Yargıtay Kararı 3. Ceza Dairesi 2007/6494 E. 2010/11253 K. 16.06.2010 T.

YARGITAY KARARI
DAİRE : 3. Ceza Dairesi
ESAS NO : 2007/6494
KARAR NO : 2010/11253
KARAR TARİHİ : 16.06.2010

MAHKEMESİ :Asliye Ceza Mahkemesi
HÜKÜM : Sanığın mahkumiyetine dair,

Mahalli mahkemece verilen hüküm temyiz edilmekle evrak okunarak;
Gereği görüşülüp düşünüldü;
I- Sanık hakkında 6136 sayılı yasanın 13/1 maddesinden kurulan hükme yönelik temyiz itirazlarının incelenmesinde;
a-)Hakime TCK’nun 61.maddesine göre temel cezayı belirlerken olayın özelliği, failin kişiliği ve işlenen fiilin ağırlığıyla orantılı bir şekilde gerekçesini göstererek iki sınır arasında temel cezayı belirleme yetki ve görevi yüklemiştir. Hâkimin temel cezayı belirlerken dayandığı gerekçe, suçun işleniş biçimi, işlenmesinde kullanılan araçlar, işlendiği zaman ve yer, suç konusunun önem ve değeri, meydana gelen zarar veya tehlikenin ağırlığı, failin kast veya taksire dayalı kusurunun ağırlığı, failin güttüğü amaç ve saiki ile ilgili dosyaya yansıyan bilgi ve belgelerin isabetle değerlendirildiğini gösterir biçimde yasal ve yeterli olmalıdır. Dosyamıza konu olayda ruhsatsız silah taşıdığı anlaşılan sanığın belirtilen bu ilkeler doğrultusunda ve TCK’nun 3. maddesinin 1. fıkrasındaki “Suç işleyen kişi hakkında işlenen fiilin ağırlığıyla orantılı ceza ve güvenlik tedbirine” hükmolunacağı hükmü de nazara alınarak temel cezanın alt ve üst sınır arasında belirlenmesi gerekirken dosyaya uygun düşmeyen gerekçelerle ve aynı gerekçelerin yaralama suçunda cezanın alt sınırdan tayininde neden olarak gösterilmesi suretiyle çelişkiyede düşerek en üst sınırdan ceza tayin edilmesi,
b-)5237 sayılı yasada tekerrür nedeniyle, cezada arttırım öngörülmediği, lehe kanun tespitinde bu hususun dikkate alınması gerektiği gözetilmeden denetime elverişli olmayan değerlendirmeyle yazılı şekilde fazla ceza tayini,
Bozmayı gerektirmiş, sanık savunmanının ve katılan vekilinin temyiz itirazları bu itibarla yerinde görülmüş olduğundan hükmün bu nedenlerle BOZULMASINA,
II- Sanık hakkında yaralama suçundan kurulan hükme yönelik temyiz itirazlarının incelenmemesine gelince;
Koşulları bulunmadığından hakkında 5271 sayılı CMK’nın değişik 231. maddesinin tatbiki mümkün görülmemiştir.

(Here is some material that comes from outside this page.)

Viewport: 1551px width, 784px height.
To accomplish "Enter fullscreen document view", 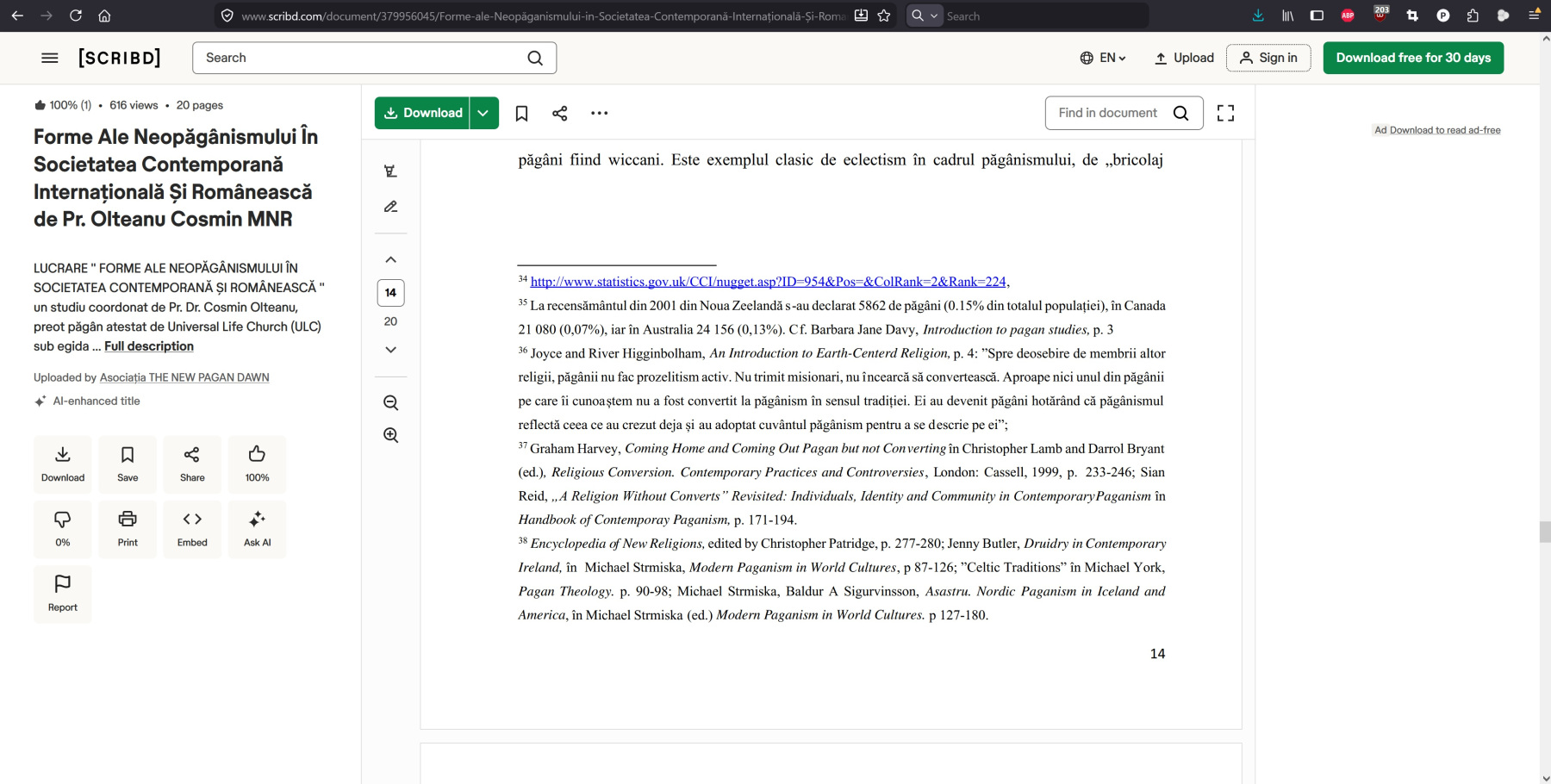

Yerinde görülmeyen sair itirazların reddine.Ancak;
a-)19.12.2006 tarih ve 5560 sayılı yasa değişikliğinden önceki hali ile 5237 sayılı yasanın 87/3 maddesinde düzenlenen kemik kırığına neden olan yaralama eylemlerinin müstakil bir suç ve yaptırıma bağlanmış olmasına, yasa metninde önceki 86.maddeye atıf yapılmamış bulunmasına göre, katılanda meydana gelen kemik kırığının katılanın hayat fonksiyonlarına etkisine göre maddede öngörülen alt ve üst sınırlar arasında cezanın tayini ile yetinilmesi gerektiği, ancak katılanın silahla yaralanmasının temel cezanın tayininde alt sınırdan uzaklaşma sebebi olarak belirlenmesi yerine, 5237 sayılı yasanın 87/3 maddesi ile temel ceza tayin olunduktan sonra aynı yasanın 86/3-e bendi ile artırım yapılması,
b-)Katılanda ateşli silah yaralanması sonucu “olekranon parçalı kırığı” oluştuğu gözetilerek 5237 sayılı TCK’nın 87/3 maddesine göre kırığın hayat fonksiyonlarına etkisini gösterir rapor alınmadan hüküm kurulması,
c-)1 Haziran 2005 tarihinden önce işlenen suçlar bakımından önceki ve sonraki yasa karşılaştırması sonucunda 5237 sayılı TCK’nun lehe kabul edilip uygulanması sırasında 765 sayılı TCK’nın 81 maddesi gereğince cezada artırım ve karma uygulama yapılamayacağı gözetilmeden sanığın cezasında tekerrür nedeniyle artırım yapılarak sanığa fazla ceza tayini yoluna gidilmesi,
d-)Sanığa netice olarak hapis cezası verildiğinden sanık hakkında 5237 sayılı TCK’nun 53 maddesinin tatbik edilmemesi,
e-)Gerekçeli karar başlığına suçun işlendiği yer ve zaman diliminin yazılmaması suretiyle 5271 Sayılı CMK’nun 232/2-c maddesine aykırı davranılması,
Kabule göre de;
Sanığın sabıka belgesindeki tekerrüre esas alınan ilamın kesinleşme ve infaz şerhini içeren onaylı birer örnekleri getirtilmeden yazılı şekilde uygulama ile hüküm tesisi,
Bozmayı gerektirmiş sanık müdafiinin ve katılan vekilinin temyiz itirazları bu itibarla yerinde görülmüş olduğundan hükmün bu sebeblerden dolayı istem gibi BOZULMASINA, 16.06.2010 gününde oybirliğiyle karar verildi.